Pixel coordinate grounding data
:::

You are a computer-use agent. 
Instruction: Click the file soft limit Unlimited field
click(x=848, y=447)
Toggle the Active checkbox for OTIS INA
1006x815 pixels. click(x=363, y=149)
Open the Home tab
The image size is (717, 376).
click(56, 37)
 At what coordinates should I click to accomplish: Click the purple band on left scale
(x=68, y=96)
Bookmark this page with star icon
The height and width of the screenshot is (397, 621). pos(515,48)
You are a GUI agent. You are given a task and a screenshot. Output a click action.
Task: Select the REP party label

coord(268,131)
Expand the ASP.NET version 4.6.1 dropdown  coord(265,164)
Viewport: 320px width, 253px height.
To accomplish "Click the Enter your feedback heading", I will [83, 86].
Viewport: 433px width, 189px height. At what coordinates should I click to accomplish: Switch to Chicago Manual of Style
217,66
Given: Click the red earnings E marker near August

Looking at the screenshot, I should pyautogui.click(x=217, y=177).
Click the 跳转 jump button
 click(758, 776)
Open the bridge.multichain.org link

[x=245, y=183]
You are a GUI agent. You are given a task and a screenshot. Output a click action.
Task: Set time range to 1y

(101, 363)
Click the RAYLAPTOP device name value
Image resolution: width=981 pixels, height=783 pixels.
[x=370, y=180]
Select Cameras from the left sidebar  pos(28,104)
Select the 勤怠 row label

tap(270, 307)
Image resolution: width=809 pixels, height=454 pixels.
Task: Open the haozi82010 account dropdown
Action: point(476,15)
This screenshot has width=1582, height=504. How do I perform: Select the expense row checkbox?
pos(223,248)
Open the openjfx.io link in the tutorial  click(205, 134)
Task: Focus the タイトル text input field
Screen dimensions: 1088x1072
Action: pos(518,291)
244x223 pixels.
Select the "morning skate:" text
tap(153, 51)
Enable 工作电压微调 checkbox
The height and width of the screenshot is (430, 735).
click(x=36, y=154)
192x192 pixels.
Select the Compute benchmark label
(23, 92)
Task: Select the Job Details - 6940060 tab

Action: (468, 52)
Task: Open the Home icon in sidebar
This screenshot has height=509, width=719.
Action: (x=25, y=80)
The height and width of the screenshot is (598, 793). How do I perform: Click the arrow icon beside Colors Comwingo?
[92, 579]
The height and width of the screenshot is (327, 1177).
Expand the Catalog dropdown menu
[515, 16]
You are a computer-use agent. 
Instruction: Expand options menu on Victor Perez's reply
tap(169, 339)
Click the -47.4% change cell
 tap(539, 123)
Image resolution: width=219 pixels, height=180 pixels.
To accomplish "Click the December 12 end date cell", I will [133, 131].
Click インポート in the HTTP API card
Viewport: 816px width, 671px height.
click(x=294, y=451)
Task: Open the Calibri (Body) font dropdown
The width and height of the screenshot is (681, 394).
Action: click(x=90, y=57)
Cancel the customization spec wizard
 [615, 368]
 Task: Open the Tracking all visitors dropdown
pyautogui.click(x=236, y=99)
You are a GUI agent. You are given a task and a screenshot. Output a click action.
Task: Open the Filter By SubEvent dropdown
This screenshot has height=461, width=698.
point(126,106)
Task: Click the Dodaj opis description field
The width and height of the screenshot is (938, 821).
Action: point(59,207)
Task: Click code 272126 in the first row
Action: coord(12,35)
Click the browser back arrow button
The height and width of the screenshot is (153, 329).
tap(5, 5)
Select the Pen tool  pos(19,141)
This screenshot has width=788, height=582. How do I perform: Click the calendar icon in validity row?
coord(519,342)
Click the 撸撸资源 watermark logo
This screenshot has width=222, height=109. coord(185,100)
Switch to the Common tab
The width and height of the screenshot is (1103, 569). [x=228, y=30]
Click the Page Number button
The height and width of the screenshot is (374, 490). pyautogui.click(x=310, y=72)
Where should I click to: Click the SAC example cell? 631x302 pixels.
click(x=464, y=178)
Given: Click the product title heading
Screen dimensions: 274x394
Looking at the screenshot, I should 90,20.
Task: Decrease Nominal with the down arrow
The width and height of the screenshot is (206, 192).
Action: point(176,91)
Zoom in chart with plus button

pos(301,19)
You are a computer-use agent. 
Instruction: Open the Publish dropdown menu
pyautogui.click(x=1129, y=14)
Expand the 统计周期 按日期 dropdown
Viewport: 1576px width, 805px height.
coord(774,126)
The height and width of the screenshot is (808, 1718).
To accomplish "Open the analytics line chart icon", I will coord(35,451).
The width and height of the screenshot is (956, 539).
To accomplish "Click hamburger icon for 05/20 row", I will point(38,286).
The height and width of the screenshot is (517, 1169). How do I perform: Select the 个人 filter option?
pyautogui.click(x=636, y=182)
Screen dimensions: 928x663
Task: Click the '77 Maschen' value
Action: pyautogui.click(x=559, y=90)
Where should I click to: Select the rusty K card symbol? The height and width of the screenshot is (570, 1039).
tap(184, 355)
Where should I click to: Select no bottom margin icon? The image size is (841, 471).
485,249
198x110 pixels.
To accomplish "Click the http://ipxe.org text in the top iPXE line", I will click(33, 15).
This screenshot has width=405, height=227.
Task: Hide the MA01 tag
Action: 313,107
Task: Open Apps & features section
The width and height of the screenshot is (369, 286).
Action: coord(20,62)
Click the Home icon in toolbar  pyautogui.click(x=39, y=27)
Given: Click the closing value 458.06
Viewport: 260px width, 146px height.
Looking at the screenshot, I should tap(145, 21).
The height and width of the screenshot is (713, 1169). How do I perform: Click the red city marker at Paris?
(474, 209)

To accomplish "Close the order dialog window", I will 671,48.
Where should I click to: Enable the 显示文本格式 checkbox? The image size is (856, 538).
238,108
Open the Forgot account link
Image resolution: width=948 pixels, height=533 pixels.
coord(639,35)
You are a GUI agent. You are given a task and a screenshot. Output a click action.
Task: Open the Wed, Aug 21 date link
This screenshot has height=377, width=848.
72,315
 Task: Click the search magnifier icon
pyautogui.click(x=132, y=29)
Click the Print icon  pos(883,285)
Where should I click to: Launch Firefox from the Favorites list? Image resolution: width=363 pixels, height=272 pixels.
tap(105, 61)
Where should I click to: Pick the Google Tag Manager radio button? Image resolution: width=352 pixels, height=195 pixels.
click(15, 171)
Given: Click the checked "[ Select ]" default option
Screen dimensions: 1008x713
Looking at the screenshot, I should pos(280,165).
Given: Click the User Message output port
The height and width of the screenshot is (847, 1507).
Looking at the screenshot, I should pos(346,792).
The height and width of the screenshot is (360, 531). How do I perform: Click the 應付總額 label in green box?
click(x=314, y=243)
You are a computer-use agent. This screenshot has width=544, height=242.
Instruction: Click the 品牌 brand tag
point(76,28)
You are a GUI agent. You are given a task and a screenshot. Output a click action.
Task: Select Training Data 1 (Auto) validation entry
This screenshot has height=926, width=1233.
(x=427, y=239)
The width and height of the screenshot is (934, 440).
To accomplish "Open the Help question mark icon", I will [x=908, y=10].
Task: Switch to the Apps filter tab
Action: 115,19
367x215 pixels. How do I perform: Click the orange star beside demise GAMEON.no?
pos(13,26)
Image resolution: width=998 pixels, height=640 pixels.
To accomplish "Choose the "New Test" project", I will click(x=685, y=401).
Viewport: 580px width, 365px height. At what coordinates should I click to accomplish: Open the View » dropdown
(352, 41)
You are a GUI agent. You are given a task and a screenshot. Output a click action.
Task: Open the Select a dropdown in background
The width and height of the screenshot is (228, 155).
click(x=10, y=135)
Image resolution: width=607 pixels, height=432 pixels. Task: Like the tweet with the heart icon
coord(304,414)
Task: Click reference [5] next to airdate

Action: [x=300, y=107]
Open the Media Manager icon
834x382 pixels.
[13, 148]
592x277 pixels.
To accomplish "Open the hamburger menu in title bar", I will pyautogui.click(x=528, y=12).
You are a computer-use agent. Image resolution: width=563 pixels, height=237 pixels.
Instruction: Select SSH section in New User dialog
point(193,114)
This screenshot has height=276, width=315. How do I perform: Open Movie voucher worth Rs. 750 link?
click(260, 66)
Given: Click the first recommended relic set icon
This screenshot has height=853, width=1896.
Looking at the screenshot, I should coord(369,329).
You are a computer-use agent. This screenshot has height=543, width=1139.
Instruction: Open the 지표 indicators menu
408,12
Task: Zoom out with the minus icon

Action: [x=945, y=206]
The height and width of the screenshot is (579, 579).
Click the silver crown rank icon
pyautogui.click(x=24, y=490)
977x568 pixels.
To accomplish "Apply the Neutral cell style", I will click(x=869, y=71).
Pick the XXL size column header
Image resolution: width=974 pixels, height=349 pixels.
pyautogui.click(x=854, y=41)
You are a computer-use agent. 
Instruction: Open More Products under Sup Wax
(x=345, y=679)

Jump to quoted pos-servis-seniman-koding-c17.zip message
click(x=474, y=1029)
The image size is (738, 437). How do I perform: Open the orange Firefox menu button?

:::

▶ _Task item_
Every line that contains the string "title" should be copied from the entries.

▶ _Result below_
Given: Click the product title heading
To accomplish "Open the hamburger menu in title bar", I will pyautogui.click(x=528, y=12).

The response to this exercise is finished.